No acknowledgement found.

References

1. Radio-Pathomic Maps of Cell Density Identify Brain Tumor Invasion beyond Traditional MRI-Defined Margins, S.A. Bobholz, A.K. Lowman, M. Brehler, F. Kyereme, S.R. Duenweg, J. Sherman, S.D. McGarry, E.J. Cochran, J. Connelly, W.M. Mueller, M. Agarwal, A. Banerjee, P.S. LaViolette, American Journal of Neuroradiology Apr 2022, DOI: 10.3174/ajnr.A7477 

2. Bobholz, S. A., Lowman, A. K., Connelly, J. M., Duenweg, S. R., Winiarz, A., Brehler, M., … LaViolette, P. S. (2022). Non-invasive tumor probability maps developed using autopsy tissue identify novel areas of tumor beyond the imaging-defined margin. MedRxiv, 2022.08.17.22278910. https://doi.org/10.1101/2022.08.17.22278910

Figures

Images of resection cavity during 5-ALA-guided surgery. Bright pink fluorescence indicates tumor. A) Primary resected tumor mass. B) Additional fluorescence found at resection margin after tumor was removed. C) Final resection cavity under fluorescence and D) white light.

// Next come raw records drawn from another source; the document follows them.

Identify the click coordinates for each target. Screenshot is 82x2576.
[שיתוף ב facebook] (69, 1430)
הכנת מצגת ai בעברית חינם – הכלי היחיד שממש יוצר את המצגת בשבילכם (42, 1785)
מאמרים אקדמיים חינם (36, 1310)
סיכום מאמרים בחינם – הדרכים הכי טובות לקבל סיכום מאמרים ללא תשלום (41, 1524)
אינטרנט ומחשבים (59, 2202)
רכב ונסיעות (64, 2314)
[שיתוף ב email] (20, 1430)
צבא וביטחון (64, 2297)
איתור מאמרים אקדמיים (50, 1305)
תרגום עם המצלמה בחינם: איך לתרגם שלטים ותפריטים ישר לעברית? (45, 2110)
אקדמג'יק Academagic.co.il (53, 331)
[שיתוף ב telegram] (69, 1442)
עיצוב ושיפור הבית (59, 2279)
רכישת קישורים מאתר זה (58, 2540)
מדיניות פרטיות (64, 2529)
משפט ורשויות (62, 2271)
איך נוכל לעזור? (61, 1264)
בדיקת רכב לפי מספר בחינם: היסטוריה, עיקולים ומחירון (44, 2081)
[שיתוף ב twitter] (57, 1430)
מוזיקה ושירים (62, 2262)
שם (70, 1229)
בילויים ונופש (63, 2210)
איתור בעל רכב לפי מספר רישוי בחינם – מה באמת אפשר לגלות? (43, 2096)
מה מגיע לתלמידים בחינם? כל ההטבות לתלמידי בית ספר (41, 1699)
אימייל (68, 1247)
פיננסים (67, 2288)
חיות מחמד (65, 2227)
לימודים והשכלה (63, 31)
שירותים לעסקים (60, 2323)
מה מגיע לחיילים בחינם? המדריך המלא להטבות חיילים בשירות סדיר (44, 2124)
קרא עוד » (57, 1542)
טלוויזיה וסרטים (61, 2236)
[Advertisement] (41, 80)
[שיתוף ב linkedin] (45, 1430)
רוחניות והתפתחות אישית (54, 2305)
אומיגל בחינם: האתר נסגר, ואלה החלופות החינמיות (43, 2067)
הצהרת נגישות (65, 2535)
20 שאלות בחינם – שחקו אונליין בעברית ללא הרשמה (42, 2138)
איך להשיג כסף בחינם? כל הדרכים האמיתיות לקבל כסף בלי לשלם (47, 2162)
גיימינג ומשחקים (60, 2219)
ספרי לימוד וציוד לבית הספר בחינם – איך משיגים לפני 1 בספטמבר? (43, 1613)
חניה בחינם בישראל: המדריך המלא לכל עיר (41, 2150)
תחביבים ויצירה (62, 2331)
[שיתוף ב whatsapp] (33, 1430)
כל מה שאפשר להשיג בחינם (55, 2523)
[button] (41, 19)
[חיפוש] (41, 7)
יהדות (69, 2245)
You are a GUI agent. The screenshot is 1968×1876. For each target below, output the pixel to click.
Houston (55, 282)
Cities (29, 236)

Overview of tumor probability map generation. MRI-based models (input: 5 by 5 tiles from T1, T1C, FLAIR and ADC) are used to predict segmented cellularity, extracellular fluid, and cytoplasm density using aligned autopsy tissue samples as ground truth. A second model uses tissue segmentations to predict pathologist-confirmed tumor presence in histology space, which is then combined with the tissue maps from the MRI-based model to generate whole-brain, non-invasive tumor probability maps. See references for further detail.

Examples of subjects where pre-surgical tumor probability maps identify non-enhancing portions of the 5-ALA guided resection cavity. A subset of patients show predicted infiltration beyond the resection cavity, which may indicate further tumor invasion.

Examples of subjects with predicted tumor infiltration beyond the 5-ALA guided resection cavity, coupled with T1C scans at tumor recurrence. In both cases, the predicted tumor region missed by 5-ALA guided surgery encompasses the region where the tumor recurs, indicating that these regions may progress into mature tumor when spared treatment.

Examples of subjects where predicted tumor infiltration fails to distinguish the full extent of non-enhancing tumor removed during 5-ALA guided surgery.